* _Records for this task_:
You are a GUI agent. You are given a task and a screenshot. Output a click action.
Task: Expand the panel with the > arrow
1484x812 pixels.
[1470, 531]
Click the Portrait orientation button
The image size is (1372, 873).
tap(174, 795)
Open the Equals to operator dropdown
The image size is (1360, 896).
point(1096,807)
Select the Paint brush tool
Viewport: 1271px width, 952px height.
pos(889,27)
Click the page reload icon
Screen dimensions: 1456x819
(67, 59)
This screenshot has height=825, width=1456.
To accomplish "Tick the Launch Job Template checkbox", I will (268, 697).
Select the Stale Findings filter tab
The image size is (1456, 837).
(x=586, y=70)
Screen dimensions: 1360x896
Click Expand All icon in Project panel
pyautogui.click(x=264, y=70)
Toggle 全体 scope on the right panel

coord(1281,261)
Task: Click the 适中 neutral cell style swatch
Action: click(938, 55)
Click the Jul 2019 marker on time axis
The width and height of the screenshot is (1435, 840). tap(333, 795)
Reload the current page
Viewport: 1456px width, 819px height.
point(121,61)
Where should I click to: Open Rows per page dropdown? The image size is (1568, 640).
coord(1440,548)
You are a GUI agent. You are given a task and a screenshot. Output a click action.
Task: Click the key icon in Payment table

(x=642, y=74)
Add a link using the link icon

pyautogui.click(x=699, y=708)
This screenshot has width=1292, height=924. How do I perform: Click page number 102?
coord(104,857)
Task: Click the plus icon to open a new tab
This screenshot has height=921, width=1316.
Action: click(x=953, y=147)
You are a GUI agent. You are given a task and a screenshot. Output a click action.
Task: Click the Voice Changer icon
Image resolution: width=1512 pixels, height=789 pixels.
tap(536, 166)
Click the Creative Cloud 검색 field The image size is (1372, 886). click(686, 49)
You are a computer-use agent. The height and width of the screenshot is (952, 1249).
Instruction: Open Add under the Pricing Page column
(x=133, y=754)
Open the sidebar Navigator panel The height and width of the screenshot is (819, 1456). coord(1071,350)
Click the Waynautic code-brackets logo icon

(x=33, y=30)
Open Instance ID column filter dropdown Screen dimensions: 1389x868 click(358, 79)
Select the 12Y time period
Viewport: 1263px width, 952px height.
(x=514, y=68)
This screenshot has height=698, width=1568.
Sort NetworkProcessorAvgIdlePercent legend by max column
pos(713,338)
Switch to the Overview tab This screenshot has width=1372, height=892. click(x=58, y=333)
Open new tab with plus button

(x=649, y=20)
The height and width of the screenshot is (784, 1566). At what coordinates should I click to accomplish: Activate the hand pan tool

* _Work order_: From the line that contains "Image resolution: width=1512" through the final line of the material, copy every line exactly, including both ends.

* _Output of the task_:
Image resolution: width=1512 pixels, height=789 pixels.
tap(536, 166)
Click the Creative Cloud 검색 field The image size is (1372, 886). click(686, 49)
You are a computer-use agent. The height and width of the screenshot is (952, 1249).
Instruction: Open Add under the Pricing Page column
(x=133, y=754)
Open the sidebar Navigator panel The height and width of the screenshot is (819, 1456). coord(1071,350)
Click the Waynautic code-brackets logo icon

(x=33, y=30)
Open Instance ID column filter dropdown Screen dimensions: 1389x868 click(358, 79)
Select the 12Y time period
Viewport: 1263px width, 952px height.
(x=514, y=68)
This screenshot has height=698, width=1568.
Sort NetworkProcessorAvgIdlePercent legend by max column
pos(713,338)
Switch to the Overview tab This screenshot has width=1372, height=892. click(x=58, y=333)
Open new tab with plus button

(x=649, y=20)
The height and width of the screenshot is (784, 1566). At what coordinates should I click to accomplish: Activate the hand pan tool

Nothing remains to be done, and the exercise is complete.